On computed tomography scan (CT), SFTs of the nose and PNS appear as masses with irregular central bone density due to remodeling and may cause bony destruction, whereas on MRI (T2-weighted), it appears iso-to-hypointense.[15] Overall, the role of imaging in making diagnosis is challenging; however, MRI can narrow down the differential diagnosis.
While operating for SFTs of the nose and PNS, many differential diagnosis should be kept in mind including fibrosarcoma, inverted papilloma, hemangiopericytoma, nasopharyngeal carcinoma, esthesioneuroblastoma, and nasopharyngeal angiofibroma.[4]
[6] In extra pleural sites, the histopathological diagnosis of SFTs is difficult to make, because of its overlapping microscopic features to other spindle cell tumor and expression of many similar features to the other soft tissue tumors such as hemangiopericytomas, schwannomas, fibrous histiocytosis, and fibrosarcomas.[6]
[16]
The examination of pathological features with IHC is the key for diagnosis of SFTs. Grossly, the tumors are mostly soft to firm, encapsulated, red, and fibrous. Histologically, it is composed of spindle cells arranged in a nonspecific pattern with varying vascularity (present case had rich vascularity).[17] It usually stains positive for CD-34, CD-99, bcl-2 protein, and vimentin and negative for S-100.[8]
[18]
Local surgical excision is the treatment of choice and may involve endoscopic resection (current case), transcranial approach, maxillectomy, sphenoidotomy, external ethmoidectomy and midfacial degloving approach.[5]
[19] SFTs limited to the nasal cavity and PNS can be treated successfully by ESS only. The tumor involving the anterior skull base or breaching the cribriform plate may sometimes require additional approaches such as transcranial or open transfacial approach. Complete local excision is the treatment of choice in the head and neck SFT.[16] If completely excised, the chances of recurrence is minimal. In cases, where complete excision is difficult, adjunctive radiation therapy may prevent recurrence. In the present case, we successfully treated the tumor extending to the anterior skull base by endoscopic decompression only.
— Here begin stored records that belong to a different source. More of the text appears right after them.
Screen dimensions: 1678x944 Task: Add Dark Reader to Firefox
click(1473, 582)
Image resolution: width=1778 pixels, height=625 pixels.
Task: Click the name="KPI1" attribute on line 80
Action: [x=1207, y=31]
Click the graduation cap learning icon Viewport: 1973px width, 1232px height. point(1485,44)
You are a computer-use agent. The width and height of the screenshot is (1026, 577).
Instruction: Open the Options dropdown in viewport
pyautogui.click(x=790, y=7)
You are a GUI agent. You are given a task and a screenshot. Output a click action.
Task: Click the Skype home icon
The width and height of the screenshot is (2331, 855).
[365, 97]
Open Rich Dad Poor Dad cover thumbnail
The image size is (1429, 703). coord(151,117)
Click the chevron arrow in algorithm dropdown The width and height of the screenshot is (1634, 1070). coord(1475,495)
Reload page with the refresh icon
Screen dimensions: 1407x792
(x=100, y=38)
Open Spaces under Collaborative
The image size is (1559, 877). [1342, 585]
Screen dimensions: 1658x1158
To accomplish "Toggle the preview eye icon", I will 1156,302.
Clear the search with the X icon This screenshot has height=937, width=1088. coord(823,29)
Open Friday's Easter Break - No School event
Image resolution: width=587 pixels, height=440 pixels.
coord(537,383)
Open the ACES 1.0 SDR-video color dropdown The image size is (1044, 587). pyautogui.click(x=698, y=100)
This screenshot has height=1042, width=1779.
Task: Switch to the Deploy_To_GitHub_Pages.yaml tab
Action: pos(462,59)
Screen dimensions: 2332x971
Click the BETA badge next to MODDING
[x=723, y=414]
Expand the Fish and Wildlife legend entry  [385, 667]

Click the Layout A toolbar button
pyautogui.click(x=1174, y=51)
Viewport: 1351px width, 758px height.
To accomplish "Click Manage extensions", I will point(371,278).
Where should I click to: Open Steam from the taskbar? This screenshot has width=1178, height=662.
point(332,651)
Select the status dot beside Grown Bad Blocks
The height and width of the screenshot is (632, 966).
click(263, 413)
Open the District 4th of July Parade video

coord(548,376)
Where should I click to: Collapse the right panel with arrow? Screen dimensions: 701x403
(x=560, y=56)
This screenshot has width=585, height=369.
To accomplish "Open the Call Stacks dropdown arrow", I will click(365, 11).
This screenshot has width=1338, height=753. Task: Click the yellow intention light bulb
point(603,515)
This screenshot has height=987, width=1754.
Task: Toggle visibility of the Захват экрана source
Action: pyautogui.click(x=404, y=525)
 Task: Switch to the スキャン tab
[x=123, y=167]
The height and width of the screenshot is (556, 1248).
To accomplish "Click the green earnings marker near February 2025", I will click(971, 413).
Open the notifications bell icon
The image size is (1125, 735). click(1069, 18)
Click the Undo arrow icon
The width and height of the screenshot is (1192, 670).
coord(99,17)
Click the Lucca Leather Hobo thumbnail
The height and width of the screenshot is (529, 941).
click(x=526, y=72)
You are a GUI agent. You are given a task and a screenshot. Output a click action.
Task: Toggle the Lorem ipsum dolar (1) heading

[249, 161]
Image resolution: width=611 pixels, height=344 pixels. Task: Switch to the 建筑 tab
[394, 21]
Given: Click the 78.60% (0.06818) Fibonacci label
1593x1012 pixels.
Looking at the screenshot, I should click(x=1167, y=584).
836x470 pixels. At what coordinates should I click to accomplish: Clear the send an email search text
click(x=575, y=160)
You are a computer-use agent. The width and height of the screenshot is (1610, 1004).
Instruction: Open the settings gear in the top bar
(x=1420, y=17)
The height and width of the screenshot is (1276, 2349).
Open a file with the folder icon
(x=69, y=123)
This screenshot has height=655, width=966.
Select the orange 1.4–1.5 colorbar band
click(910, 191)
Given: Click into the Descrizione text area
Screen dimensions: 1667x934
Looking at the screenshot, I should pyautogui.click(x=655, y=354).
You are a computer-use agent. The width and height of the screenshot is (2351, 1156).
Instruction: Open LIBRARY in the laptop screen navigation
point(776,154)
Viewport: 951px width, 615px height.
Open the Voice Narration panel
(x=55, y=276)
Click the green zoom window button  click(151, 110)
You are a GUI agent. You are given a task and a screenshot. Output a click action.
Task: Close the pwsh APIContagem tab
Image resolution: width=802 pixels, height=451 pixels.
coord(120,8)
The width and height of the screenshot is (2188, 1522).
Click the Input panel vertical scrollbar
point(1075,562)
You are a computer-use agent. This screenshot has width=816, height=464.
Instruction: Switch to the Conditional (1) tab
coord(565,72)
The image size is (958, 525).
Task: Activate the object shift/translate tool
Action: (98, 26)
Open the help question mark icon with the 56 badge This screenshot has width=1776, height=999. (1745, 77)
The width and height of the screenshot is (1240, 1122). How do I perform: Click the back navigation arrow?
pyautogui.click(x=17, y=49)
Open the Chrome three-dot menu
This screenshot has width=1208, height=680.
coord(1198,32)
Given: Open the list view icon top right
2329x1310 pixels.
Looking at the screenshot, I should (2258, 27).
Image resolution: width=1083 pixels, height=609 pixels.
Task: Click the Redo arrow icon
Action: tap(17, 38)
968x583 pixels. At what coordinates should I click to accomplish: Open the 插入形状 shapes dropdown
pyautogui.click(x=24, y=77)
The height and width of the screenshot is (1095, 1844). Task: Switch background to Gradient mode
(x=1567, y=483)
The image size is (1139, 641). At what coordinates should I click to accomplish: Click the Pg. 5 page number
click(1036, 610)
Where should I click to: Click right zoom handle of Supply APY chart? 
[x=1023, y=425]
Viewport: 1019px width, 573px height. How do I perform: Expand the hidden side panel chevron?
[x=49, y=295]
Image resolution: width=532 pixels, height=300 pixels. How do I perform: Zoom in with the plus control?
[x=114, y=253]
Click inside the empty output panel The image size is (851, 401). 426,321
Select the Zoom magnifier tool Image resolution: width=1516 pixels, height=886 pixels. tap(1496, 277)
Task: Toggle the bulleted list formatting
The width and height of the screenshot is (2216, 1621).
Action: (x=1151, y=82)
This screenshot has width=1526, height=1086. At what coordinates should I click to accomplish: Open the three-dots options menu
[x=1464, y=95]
The prognosis of SFTs of the nose and PNS depends on its resectability. Other potential prognostic factors include the presence of malignant component, positive surgical margins, deep tumor location, and size of the tumor (difficult to achieve complete surgical resection if more than 10 cm).[20]
[21] SFTs of the head and neck region pose an anatomical challenge for surgeon in view of obtaining negative margins, compared with the tumor present elsewhere. Hence, a close follow-up becomes essential in such type of cases.
Darren et al reviewed 142 cases of SFT of the head and neck.[16] Alobid et al described 21 cases of SFTs originating from the nose and PNS.[12] Involvement and erosion of the anterior skull base have also been published in the literature.[4] Although head and neck SFTs behave in a benign manner and malignant variants have been recognized in sites other than the head and neck, malignant lesion with capability of involving the skull base have been detected very rarely.[5]
[22] Malignant lesions show a high cellularity, more than 4 mitoses per 10 high power field with hemorrhage and necrosis.[9]
Conclusion
Solitary fibrous tumor (SFT) of the nasal cavity extending to the anterior skull base is a rare mesenchymal origin neoplasm and is a surgical challenge. Imaging and immunohistochemistry are critical for final diagnosis. Complete surgical excision is the treatment of choice and can be resected completely using endoscopic approach. Recurrence has been reported and thus long-term follow-up is mandatory.